Любовь была ей недоступна. Нежность, обычные человеческие чувства — всего этого приходилось ей сторониться всю жизнь. Навсегда пришлось запретить самой себе мечтать о тихом и уютном доме, о простой жизни, в которой нет места опасности и кровавой резне.
И от этих мыслей Клэр только еще больше свирепела, и жажда крови просыпалась в ее разуме все чаще. Все яростнее рубилась она в боях, не щадя ни себя, ни врагов, желая утопить весь мир вокруг себя в страхе и крови, все жаднее ее команда грабила, не оставляя даже крохотной частички золота побежденным. Из ушей вырывались серьги, с пальцев стаскивались кольца… Да только грабеж и разбой не мог потушить живущей в ее сердце боли. И вечерами, пересыпая с ладони на ладонь звенящие монеты, Клэр тихо плакала, понимая, что имея в этом мире все, она не имеет власти над собственной судьбой и тело ее ей неподвластно.
Сколько раз она искала в бою смерти! Ни от одного, даже от самого рискованного дела, она не отказывалась, и чем опаснее предстоял налет, тем с большей горячностью она бралась за приготовления к нему. Имя безжалостной Клэр Непокорной заставляло торговый люд плохо спать ночами. Прочие пираты побаивались ее, потому что не единожды она вызывала на поединки самых отпетых мерзавцев — за косой взгляд, за неловко брошенное слово, не говоря уже о неуважительном смехе. Женщина! Что она может? Клэр не вступала в споры. О ее возможностях красноречиво говорил ее клинок, пронзающий сердце противника, изумленными гаснущими глазами глядящего на хлещущую из груди кровь.

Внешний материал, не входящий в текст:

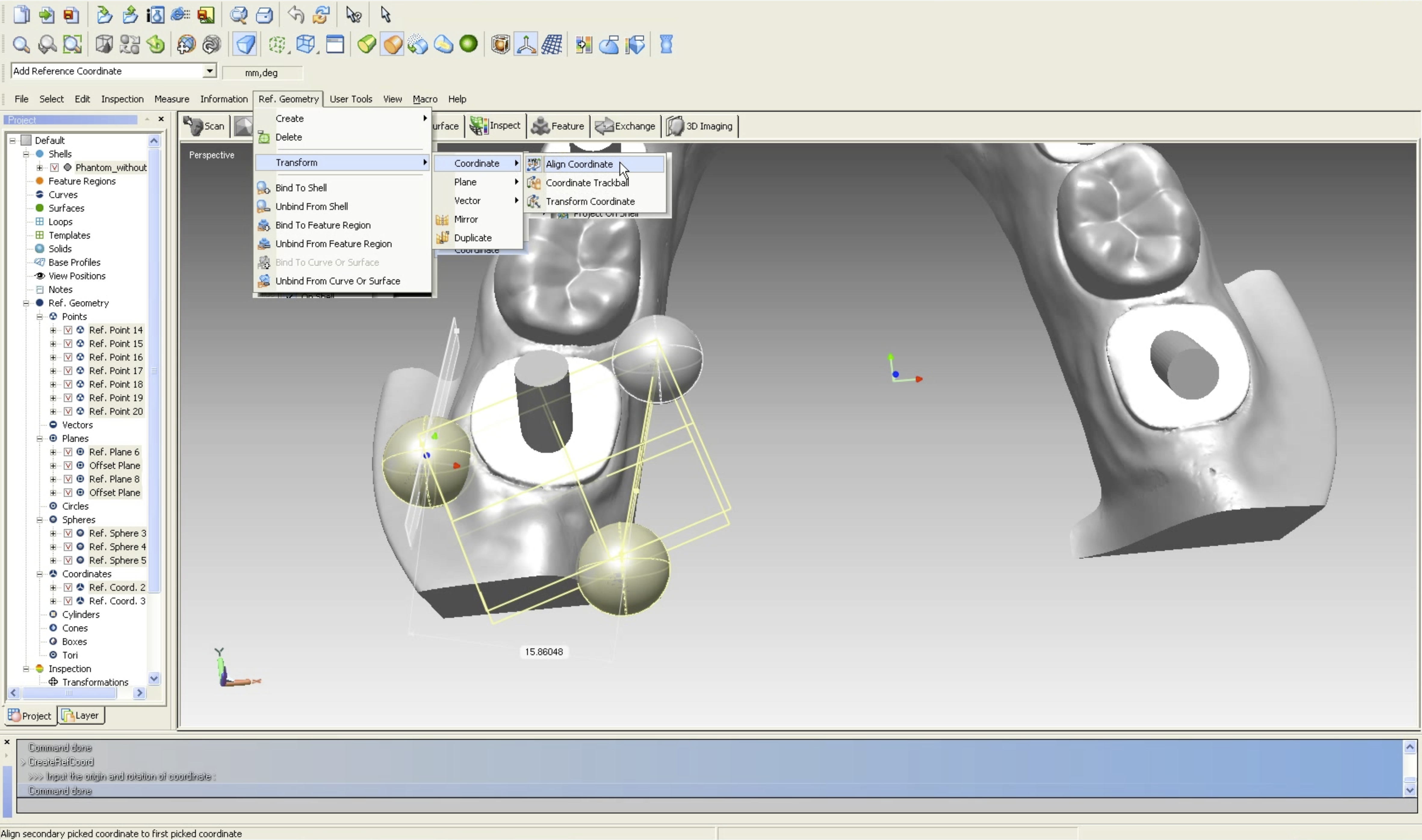
Task: Open the Scan module icon
Action: pyautogui.click(x=204, y=126)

Саму же ее сталь щадила; смерть, словно издеваясь над Клэр, упорно обходила ее стороной, и ни одна сабля не посмела подарить девушке свой поцелуй. Погибнуть в бою — что может быть лучше? Выстрел, укол стали в сердце — и душа отлетает туда, где ей уготовано место. Но смерть издевалась, обходя Клэр стороной. Скалила свои искрошившиеся зубы, костлявыми пальцами пригребала к себе ее верных матросов, канониров, помощников — а ее оставляла на потом, отодвигала, заставляла страдать в мучительном ожидании.
А бояться было чего.
Каждый новый приступ был все сильнее и глубже, и после, отходя от боли и страха, Клер чувствовала, что тело ее становится все слабее, жизнь потихоньку, по капле утекала из него. И наступали тягостные раздумья — а дальше что?! Неподвижность? Немощь? Медленное мучительное угасание? Только не это! Клэр видела немало калек и больных, не способных двигаться. Они лежали под палящим солнцем, на любом базаре в любом портовом городе их было предостаточно. Рядом с ними ставили чашку, куда сердобольные люди кидали монетки на пропитание, и несчастный калека не мог даже защитить свои скудные заработки, если какой-нибудь вор, пробегая мимо, вздумает опустошить чашку, высыпав ее содержимое себе в карман.